いばら美喜・他「別冊・怪奇B」(150円)



・いばら美喜「顔半分」
「雨宿りのため、道外れの洋館に立ち寄った青年。
 洋館には誰も住んでおらず、ただ、女性の立身像だけが置かれていた。
 立ち去る際、青年は、彫刻の頭部に黄金の輪がはまっているのに気づく。
 輪を外すと、彫刻の顔の半分は割れており、床に落ちる。
 だが、外に出た時、暴漢に襲われ、青年は単車と金の輪の入ったダスターコートを奪われてしまう。
 仕方なく、徒歩で家に向かっていると、先程の彫刻像の女性が現れ、金の輪を返すよう迫る。
 青年は金の輪は盗まれたと言うが、彫刻像の女は納得せず、彼の母親を顔半分にしてしまう。
 そこで、彼は金の輪と同じものを作り、彫刻の頭部にはめる。
 しかし、同じものでないとダメで、今度は妹が顔半分にされる。
 次は自分の番と知り、青年は、暴漢が向かったらしい岡田組を訪ねるのだが…」
 大傑作です!!
 ともあれ、顔が半分に割れるシーンが素晴らし過ぎます。
 この作品のアイデアは、紅達矢シリーズの一冊いばら美喜「悪霊の街」(貸本/東京トップ社)にも使われております。
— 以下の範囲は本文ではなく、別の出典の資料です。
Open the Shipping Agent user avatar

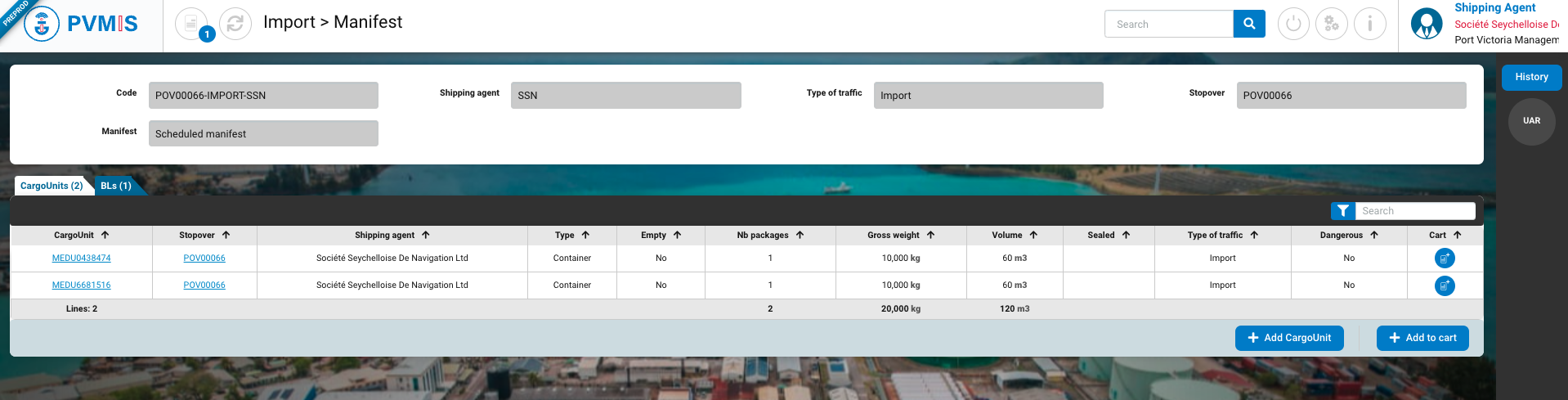(1427, 24)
・旭丘光志「怪奇伝説集 No.2 不忍の池から蛇女が…」(文章)
「明治時代。子供の頃、不忍池で蛇を殺した祟りで、娘が池に引きずり込まれてしまった母親の話」

・黒田和夫「古荘の怪」
「刑事の熊和也は、幼なじみの有宮真子から手紙をもらい、蔵王に向かう。
 彼女の兄は、地滑りで埋まった墓場を爺やと見に行った際に、遭難。
 兄の妻も、彼の死を嘆き、後を追うように、ドッコ沼に身を投げる。
 以来、彼女の前に、幽霊が現れるようになり、ノイローゼ寸前であった。
 だが、この事件にはおかしな点が幾つもある。
 兄やその妻の死体が見つからなかったこと。
 真子を殺害するために忍ばせたマムシ。
 屋敷の地下に広がる隠し通路。
 そして、探偵を名乗る男…。
 幽霊の正体とは…?」

・旭丘光志「怪奇伝説集 No.2 彼は人を食べたか?」(文章)
「北海道。二人の男が雪山で遭難し、一か月後、片方の男が山を降りて来るが…という話」

・堀万太郎「世にも奇怪な物語」
「雇い主である、高利貸しの老婆を殺害後、金を奪った関口。
 全ての罪を相棒の馬場に着せ、更には、馬場も絞殺、その死体を隠滅する。
 欲深い関口は、老婆の遺産の一億円を手に入れるために、彼女の唯一の肉親である、孫の岡田正彦の命を狙う。
 正彦は祖母とは縁を切っており、高校中退後、身一つで働いていた。
 関口は彼を崖までうまくおびき出し、銃で脅して、転落させようとするのだが…」

・備考
 状態猛烈に悪し。カバー欠。糸綴じの穴あり。pp29・30(いばら作品)、pp89・90・127・128(黒田作品)、大きな欠損あり。他にも、欠損、裂け、汚れ、シミ、本当にひどい。ボロボロ。巻頭ページと巻末あたりに貸本店のスタンプあり。後ろの遊び紙に赤鉛筆での数字の書き込みあり。